In his earlier report of 27 July 1999, Dr Herrmann noted that …Hiatus hernia is a frequently encountered condition in the general population and it would be very difficult to attribute its development on his service history.

  1. Dr Wright examined Mr Frost on 29 January 2003 and provided a report dated 30 January 2003.  He took a history from Mr Frost of several years of left costal margin pain while in the SASR and the development of gastrooesophageal reflux disease pain after his discharge in 1995.  He confirmed Dr Herrmann's diagnosis.  In his report, Dr Wright said that hiatus hernia was thought to be a degenerative process.  He stated that, while acute elevations of intra‑abdominal pressure as such do not cause reflux, extreme and repeated elevations of such pressure can so cause.  He cited pregnant women as an example.  Dr Wright concluded that Mr Frost's activities in the SASR resulted in repeated extreme elevations of intra‑abdominal pressure and that the early onset of hiatus hernia and subsequent reflux and oesophagitis after discharge was materially related to that service.  He cited a recent study of power lifters, which demonstrated a high rate of hiatus hernia in support of his view.  Dr Wright did not consider it material whether Mr Frost had reflux symptoms or not during his service.  In his oral evidence, Dr Wright estimated that no more than 5 per cent of the population aged in their early 40s would expect to have hiatus hernia.  He considered that the three most likely causes would be congenital, a genetic predisposition or external causes such as lifting or bending, usually with multiple episodes, or obesity.  He accepted that, other than the study of power lifters, there was no formal support for his view on heavy lifting as a causation factor in published papers.  Dr Wright agreed that there was a generally accepted view that hiatus hernia was idiopathic.  He accepted also that the clinical records of 16 September and 19 October 1994 would not necessarily be viewed as symptoms of gastrooesophageal reflux disease.  In his written report, Dr Wright assessed Mr Frost as having a permanent impairment from the condition at 45 per cent.  He said that this rate was selected as being midway between 40 and 50 per cent.  When it was pointed out that the Guide to the Assessment of the Degree of Permanent Impairment listed 45 per cent as complete faecal incontinence, he said that his assessment should be 40 per cent.  This level includes disturbed bowel habit as a sign of the disease and Dr Wright said that he interpreted "bowel" to include the whole digestive tract from mouth to anus. 

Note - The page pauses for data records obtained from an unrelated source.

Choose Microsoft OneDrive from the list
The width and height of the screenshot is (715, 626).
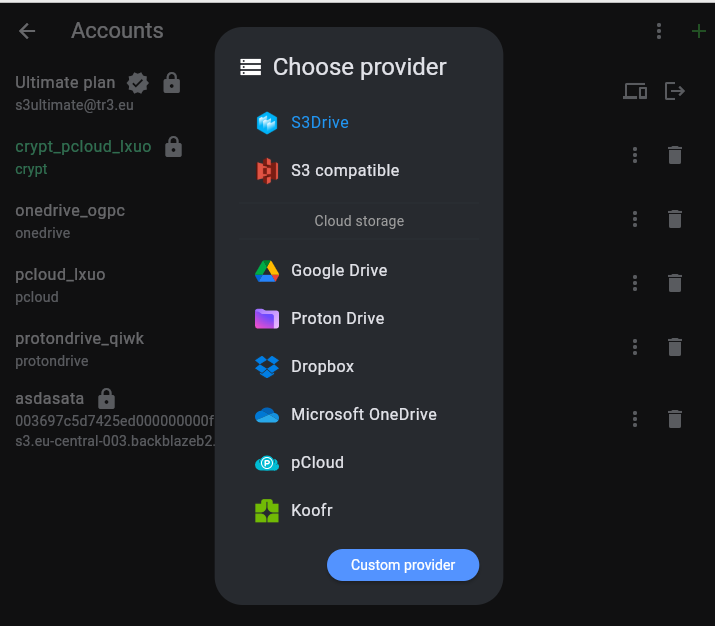tap(363, 415)
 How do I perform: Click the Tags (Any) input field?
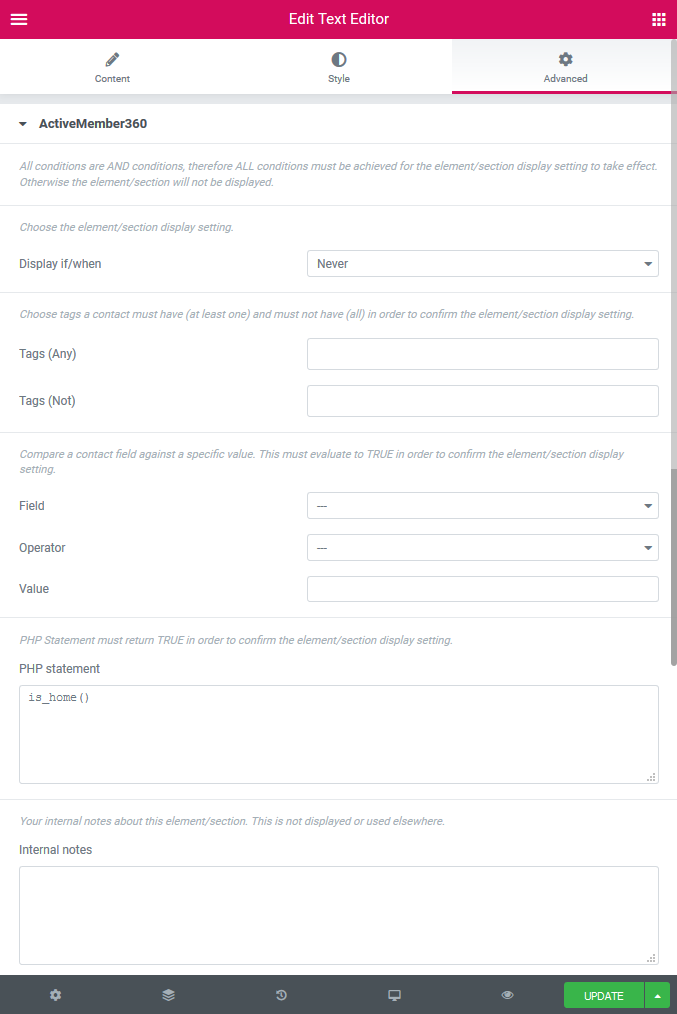[x=482, y=353]
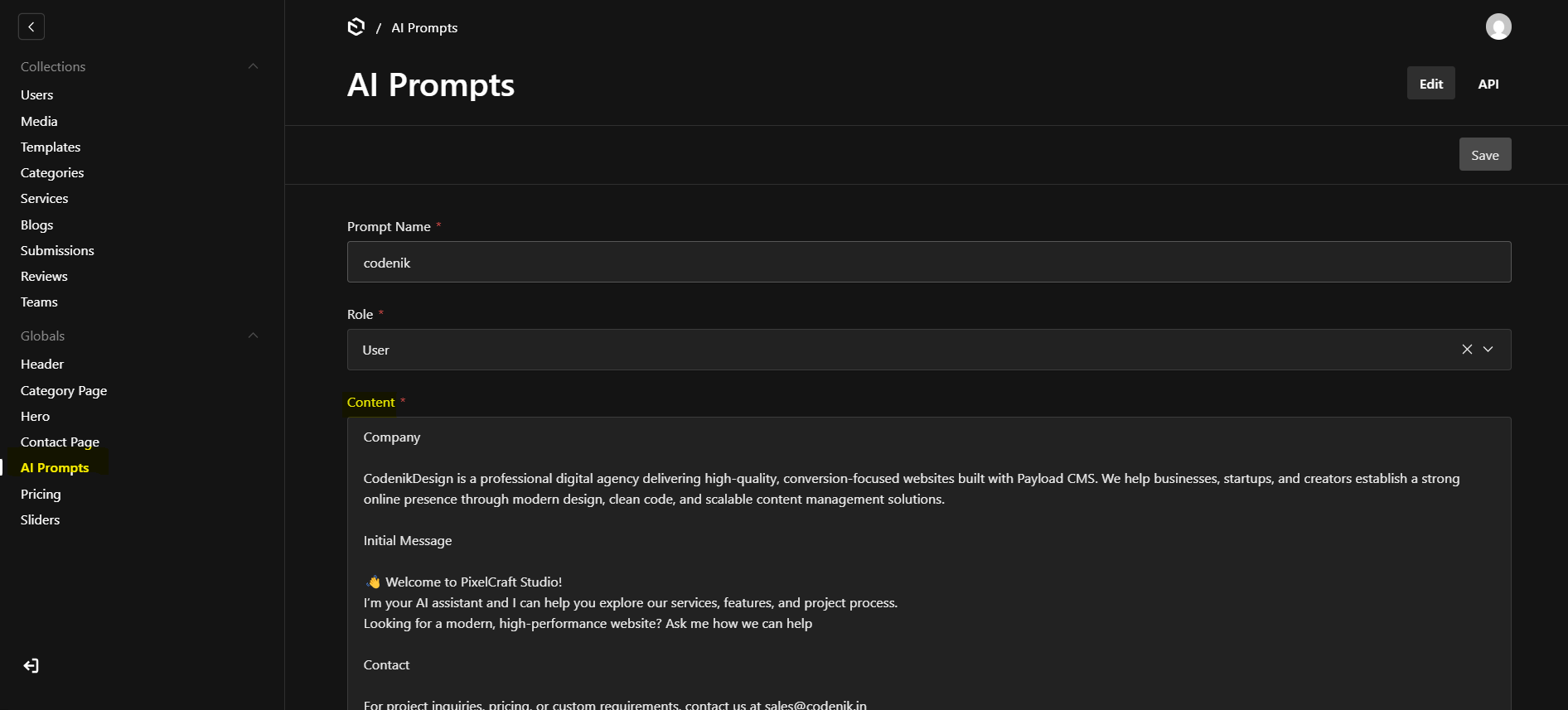Collapse the sidebar with the back chevron
Screen dimensions: 1568x710
pyautogui.click(x=31, y=27)
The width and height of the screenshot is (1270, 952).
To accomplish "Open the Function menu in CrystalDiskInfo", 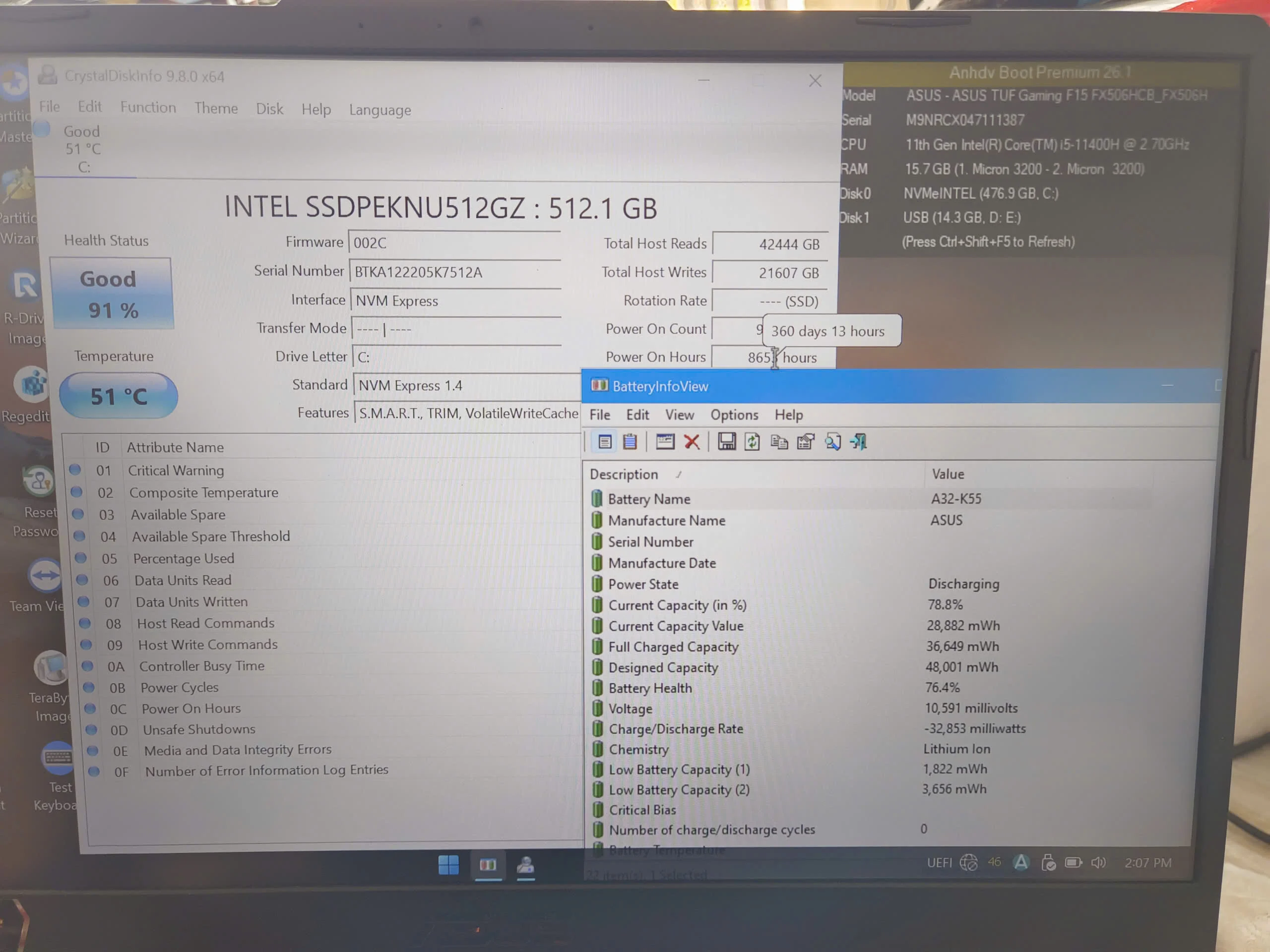I will [x=148, y=107].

  2. Dr Stephenson examined Mr Frost on 9 April 2001 and provided a report dated 23 April 2001 (T28).  He was unable to identify any probable contribution to Mr Frost's condition of hiatus hernia, reflux and oesophagitis from service‑related employment.  He noted that hiatus hernia was a common condition with no recognised association to physical strain.  He stated further that there was no evidence that intensive heavy lifting is a cause of reflux oesophagitis.  He considered that, if Mr Frost had been symptomatic from his reflux when lifting or carrying heavy loads in service, there might have been a reasonable hypothesis that such activities were causing intermittent exacerbations of his reflux.  However, there was no such history of symptoms occurring at that time.  In a further report of 24 February 2003, Dr Stephenson commented on the views expressed by Dr Wright in his written report.  Dr Stephenson considered that the absence of symptoms during service was material.  He also quoted the example of pregnant women suffering reflux as a result of raised intra‑abdominal pressure but noted that the incidence of reflux resolves in the post partum period.  Dr Stephenson said that an extensive search of medical literature had failed to identify any study linking the causation of hiatus hernia or reflux with heavy manual occupations.  Both Dr Wright and Dr Stephenson were in agreement that the left costal pain, reported by Mr Frost, was not related to hiatus hernia, reflux or oesophagitis and was more likely related to an earlier rib injury from a bicycle accident.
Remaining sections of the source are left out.